In my experience, conscious participation expands how one explores different levels of awareness. From the moment you take responsibility for perception and formulate deliberate intentions, your life experience changes in degree. You perform roles of observer and participant. You are in your life, not of it.

Monday
Jan052009

Did I really do that?

Everybody can reflect on experiences and view the past differently in the present. You have insight into yourself now that you did not have before. And yet, certain choices or behaviours may still amaze you. When have you asked, "did I really do that?" What meaningful lessons did you gain?

One man I know broke baby toes on each foot more than once. He did so as the result of making his way to the toilet in the dark. He was reluctant to admit his night vision was not dependable. Yet, when the doctor taped his toe for the third time, it was no dream. The man then opted to use a flashlight.

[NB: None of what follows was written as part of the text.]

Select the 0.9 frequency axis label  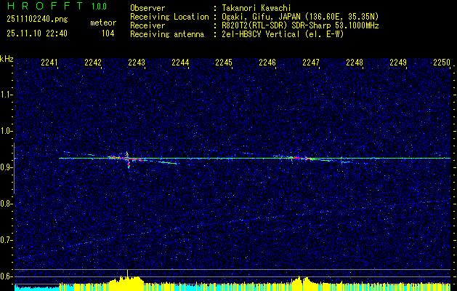(x=7, y=167)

I recall a time in my life when I lived in the Netherlands for a summer. Before I ended up juggling seven jobs (one for each day of the week), I had a few curious job interviews based on misunderstanding newspaper ads. One waitressing job turned out to be in a bar that offered legal drugs on their exotic menu. The masseuse interview turned out to offer additional erotic massage training in the basement of a bar with leopard couches and sheepskin rugs.  Although I chose not to accept these two positions, I learned that each experience is a teacher. I learned to find humor, keep composure and a straight face.

A good friend of mine was accepted to a university Master's program. His parents helped him pack up and move to a nearby city. He had lived at home during his undergrad, so this was his first home away from home. Yet, he was not away a week before he decided to abandon the program and called his parents to pick him up.  He listened to his gut. This inner growth served him. Not only did he learn to listen to his heart and pursue a more fulfilling career. He also gained the confidence to come out of the closet and be truer to himself. As he learned to face his fears, he inspired greater self-acceptance in the lives of family, friends and patients. Looking back, he wonders what took him so long to be more honest.

What we used to perceive as thoughts to be disregarded, do not have to be dismissed.  Some insights we gain are visceral.  They change as profoundly as our subjective experiences.

Monday
Jan052009

3 Tips to discern the gift in your internal judge

The urge to judge is human. We all go through stages where we are more or less judgmental of oursleves and other people.  You may recall periods in your life where your opinion seemed justified, where your feelings were colored by emotion but you did not realize it then

One question you may ask is, how attached or committed are you to your beliefs?  Commitment can become a conscious decision to revisit your inner judge.  You can grow to discern the gift in every perception.  You can evolve to recognize that any assumed deficiency is actually a piece of a master puzzle.  You are gradually collecting and connecting the pieces to feel more complete. Consider these 3 tips;

1) Recognize everyone has things to work on. The next time you catch yourself about to criticize or say anything negative about others, remind yourself that you also have your own growing to do.  Any thought or feeling that does not encourage or build confidence, means you have forgotten you have access to greater compassion, wisdom and perspective.

2) Emotionally-wounded people heal with love.  People relate through experience.  People who share common experiences connect through feelings without words.  From the moment you realize you relate to pain and suffering, and love, you begin to realize you can relate to everyone.  Knowing this reminds you that unconditional love helps transcend uncomfortable silence and misplaced unworthiness.  

3) Everything is a stage in a process.  Any conditioned attachments, fear of change, yearning for certainty, all distract you from the core strength of your human identity.  This impermanence allows for evolution, transition, and growth that indifference, disinterest or absent awareness would not.